** begin **

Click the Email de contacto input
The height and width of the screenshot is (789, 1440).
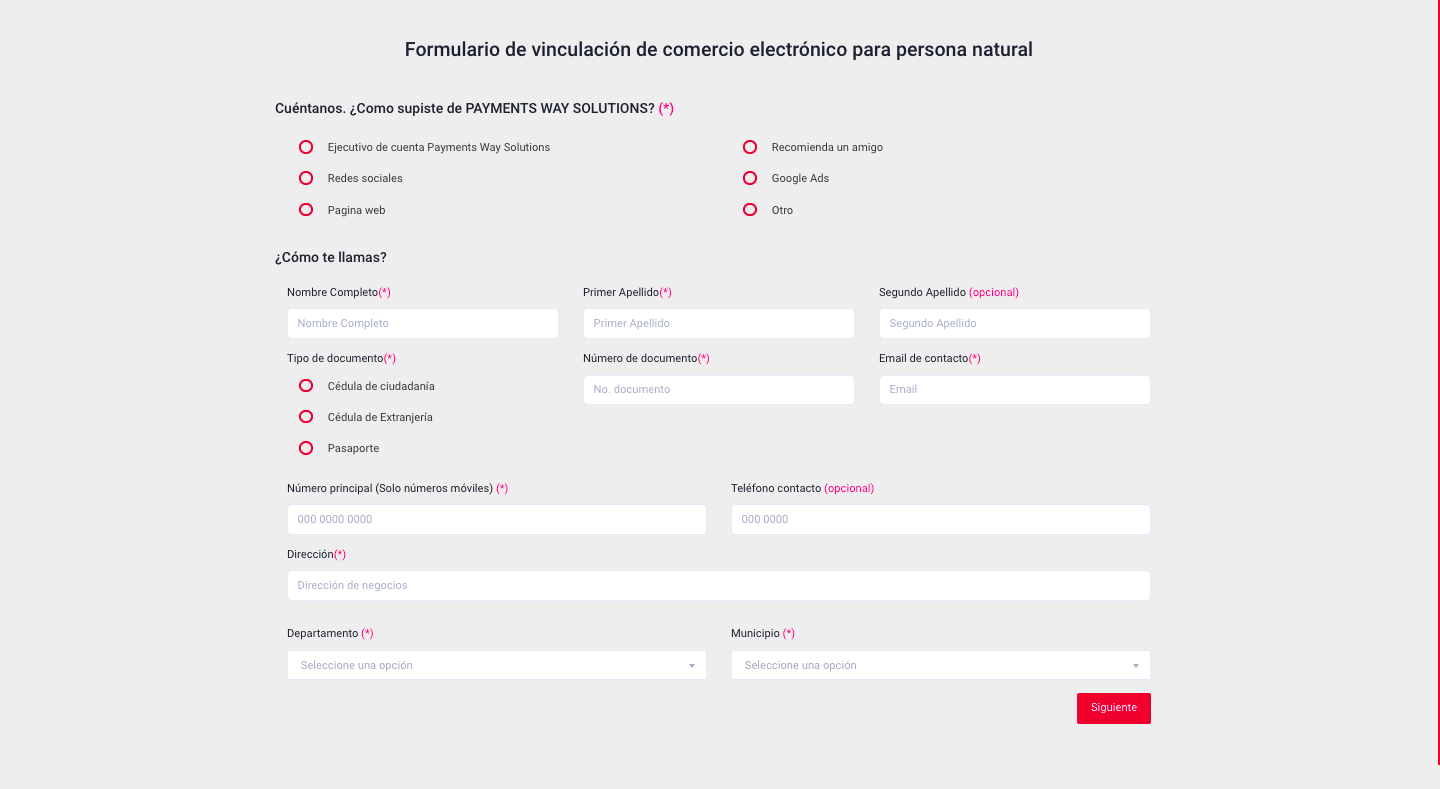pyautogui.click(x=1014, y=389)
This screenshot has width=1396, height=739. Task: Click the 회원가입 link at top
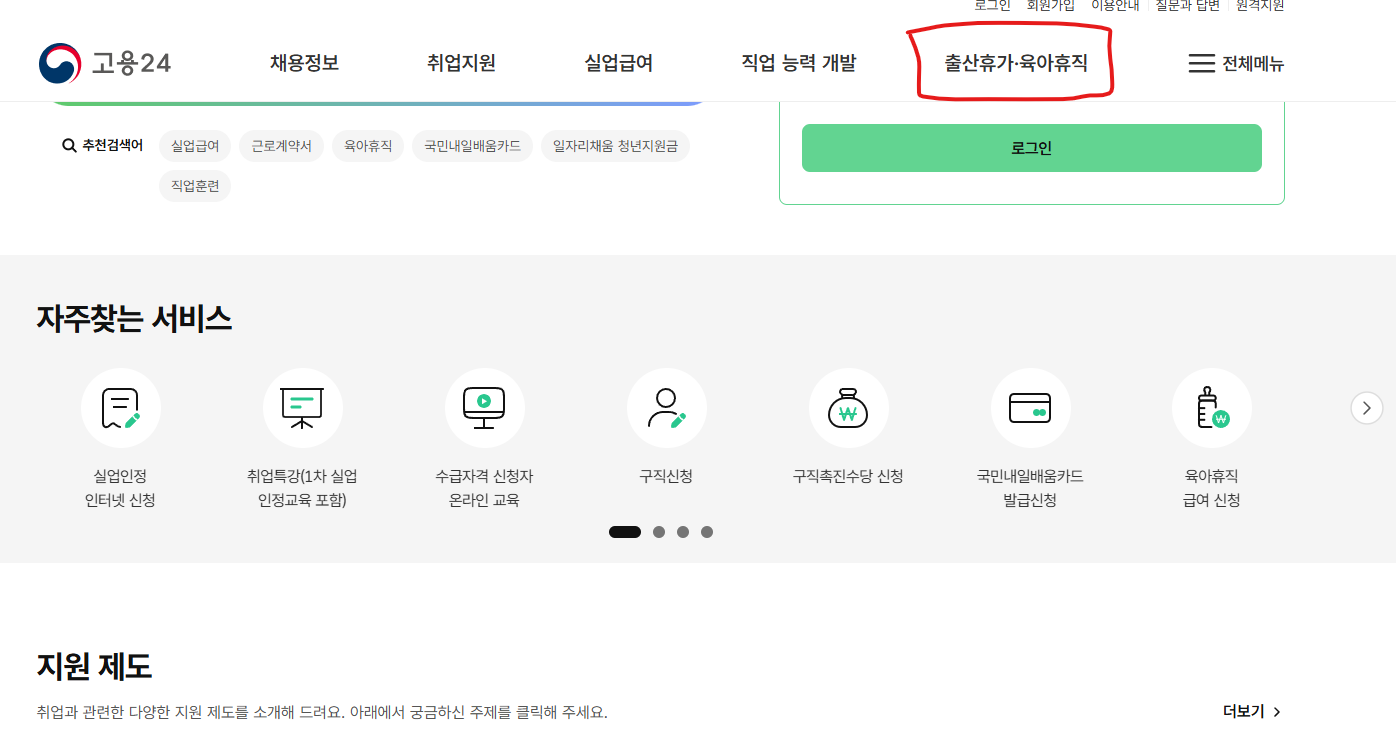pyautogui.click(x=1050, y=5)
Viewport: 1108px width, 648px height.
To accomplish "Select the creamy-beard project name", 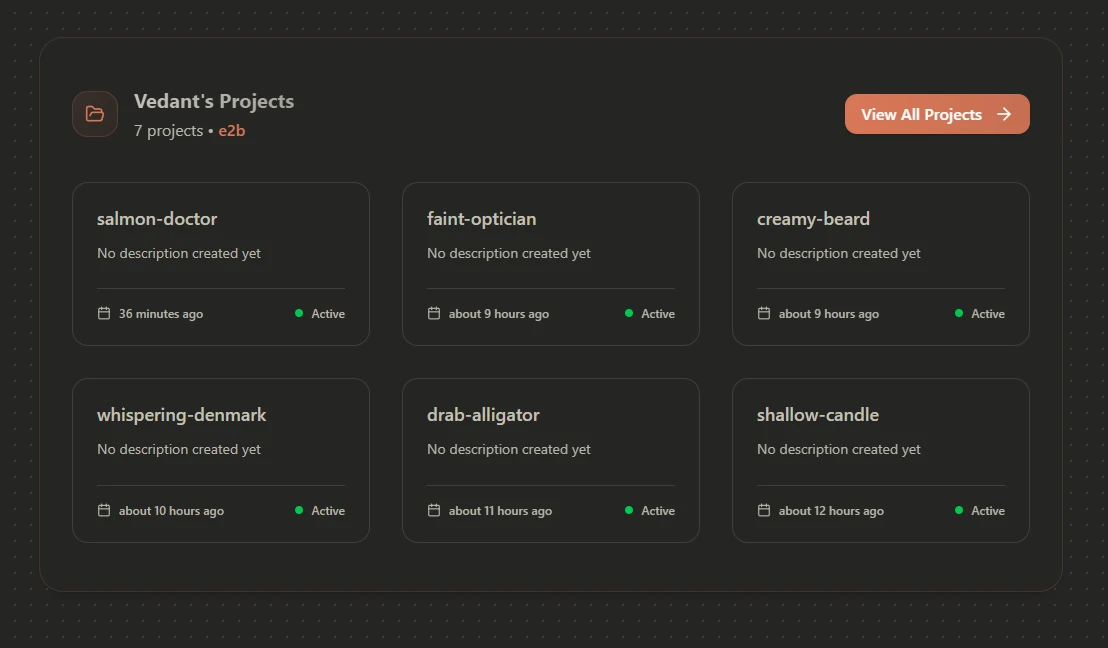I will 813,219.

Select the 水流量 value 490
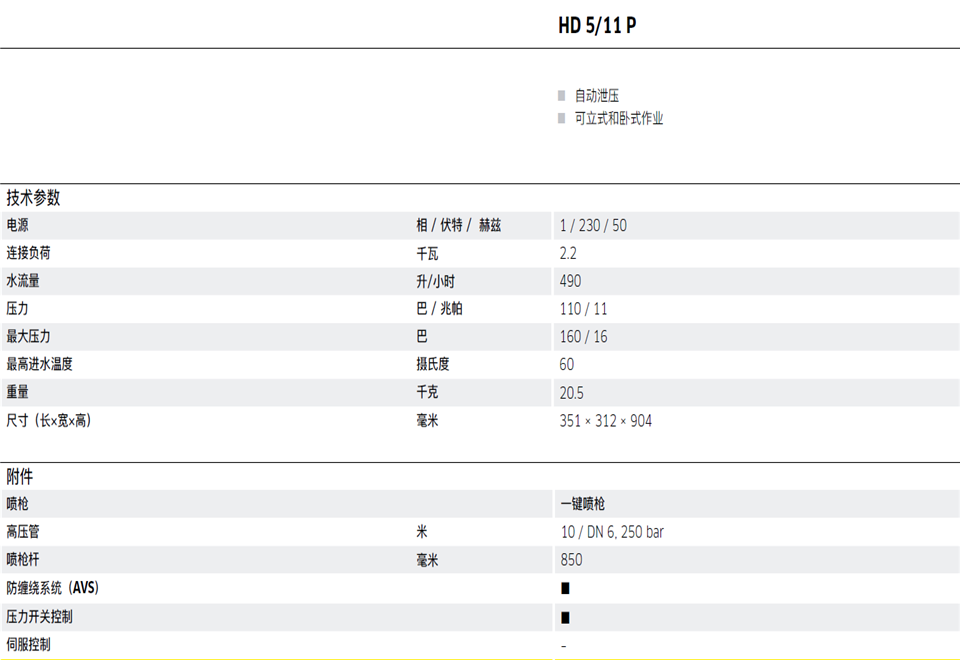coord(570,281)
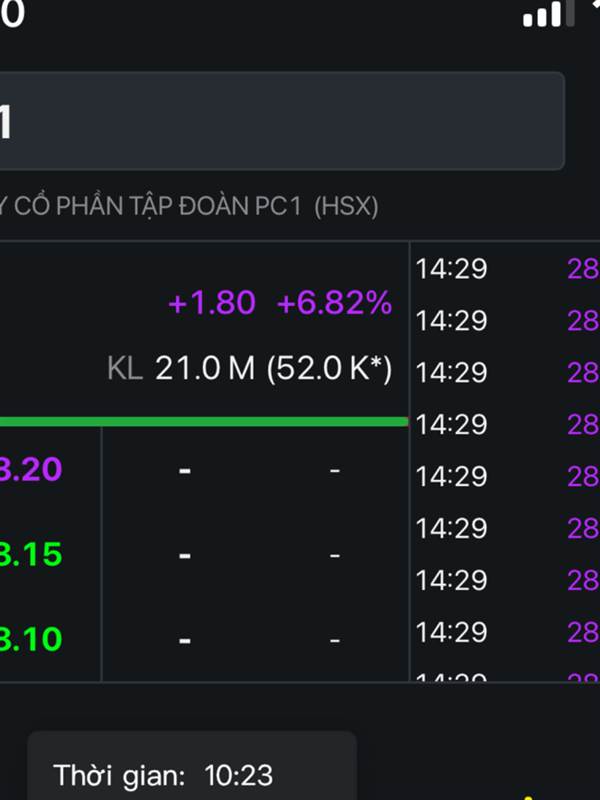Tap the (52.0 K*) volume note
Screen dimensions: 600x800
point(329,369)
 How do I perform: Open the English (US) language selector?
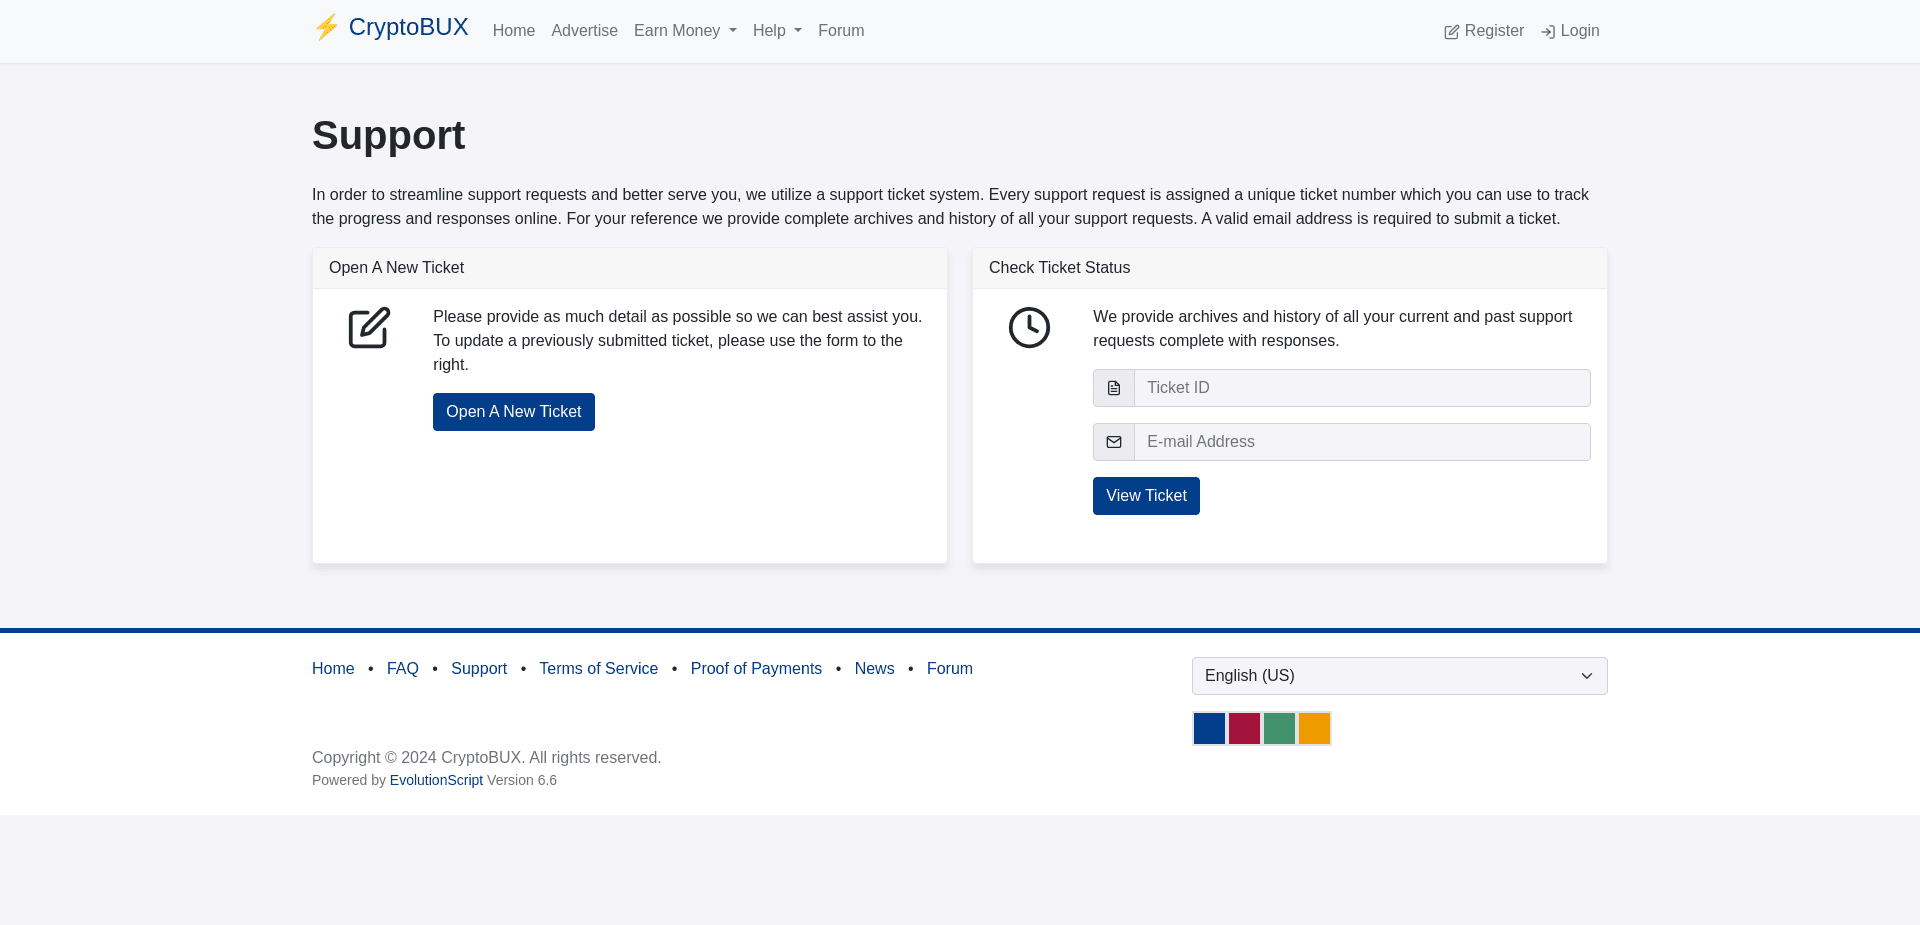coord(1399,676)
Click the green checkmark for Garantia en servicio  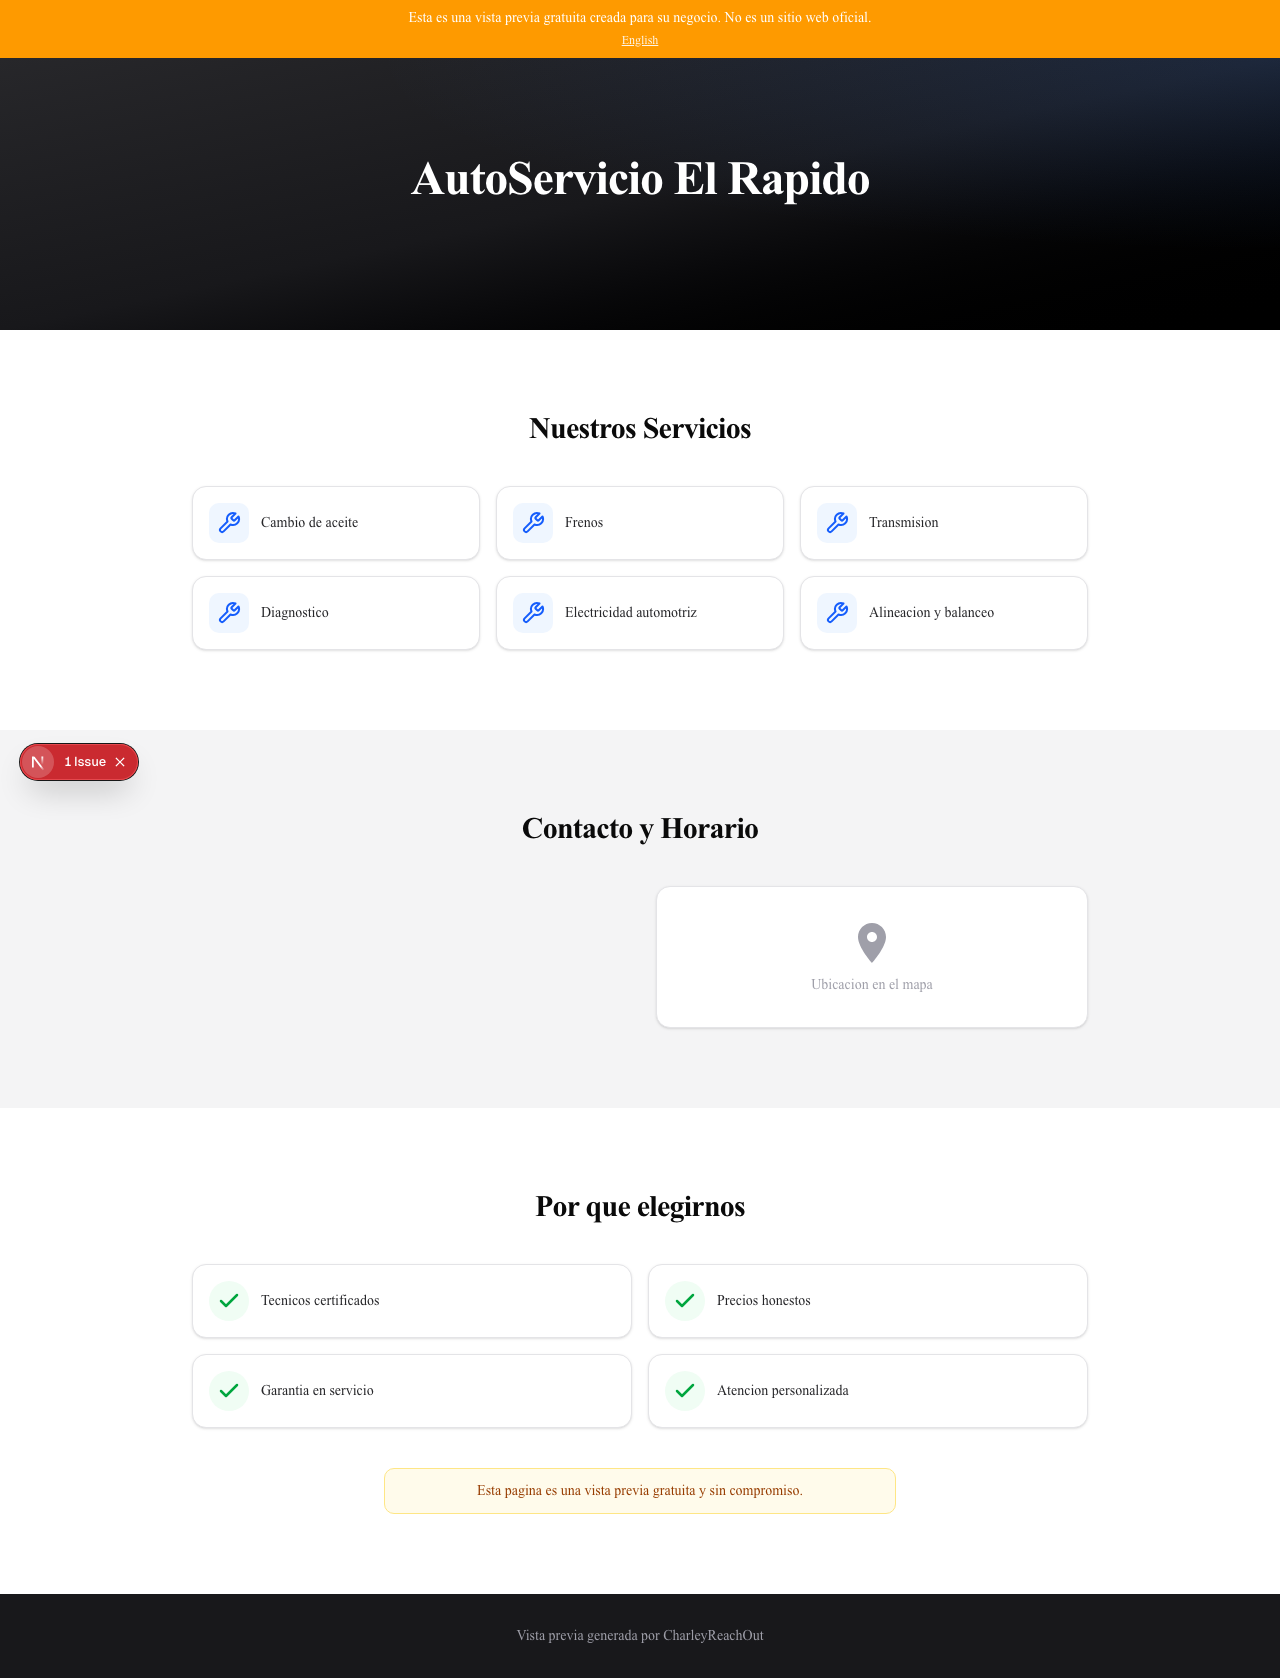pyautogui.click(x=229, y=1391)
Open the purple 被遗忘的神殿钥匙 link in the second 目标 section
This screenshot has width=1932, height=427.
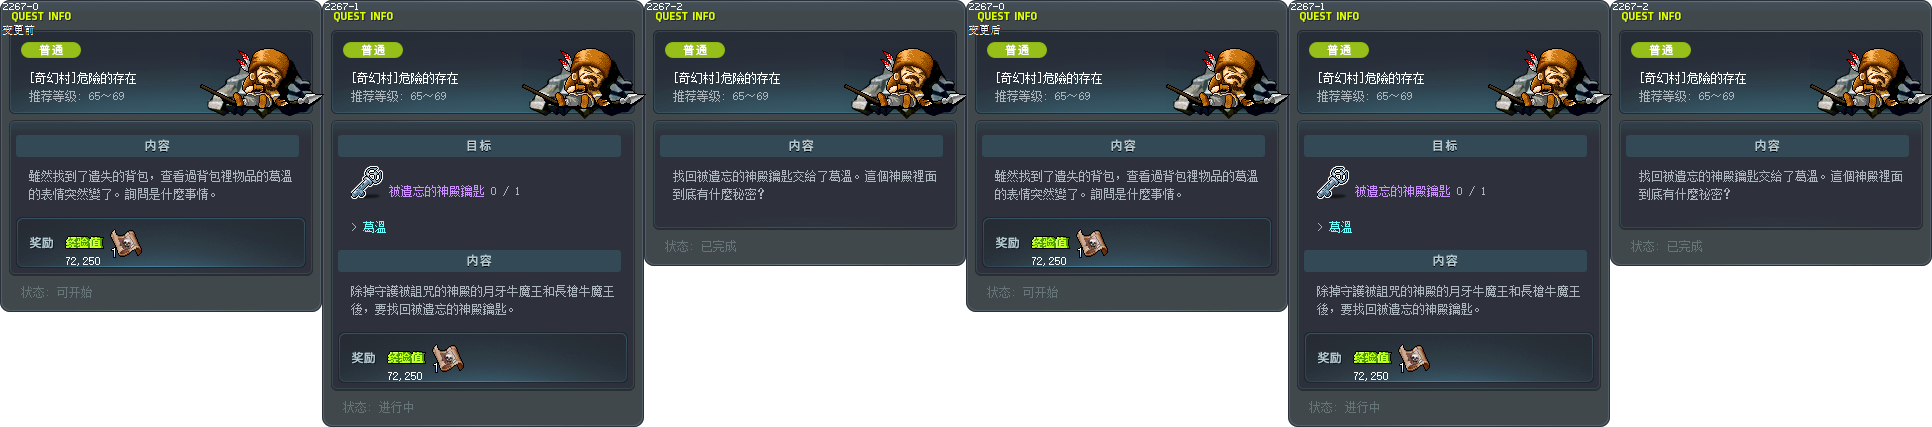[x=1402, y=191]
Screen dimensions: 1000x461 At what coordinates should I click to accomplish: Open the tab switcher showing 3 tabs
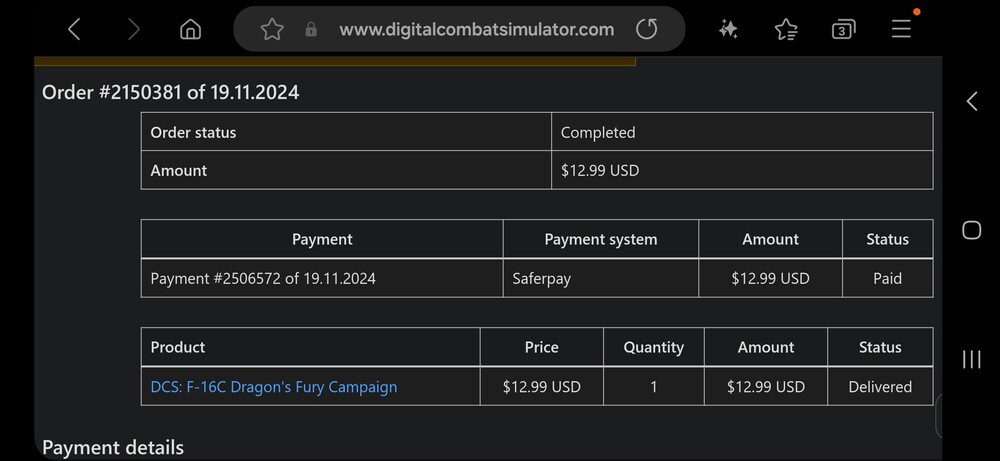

** end **

### WORK REQUIRED
Between the line holding "Open the purple" and the end of the lines, inclusive, switch "screenshot" to "image" and give those lines again with nothing else changed. Leave the pictures out.

### ANSWER FOR THE TASK
Open the purple 被遗忘的神殿钥匙 link in the second 目标 section
This image has width=1932, height=427.
[x=1402, y=191]
Screen dimensions: 1000x461 At what coordinates should I click to accomplish: Open the tab switcher showing 3 tabs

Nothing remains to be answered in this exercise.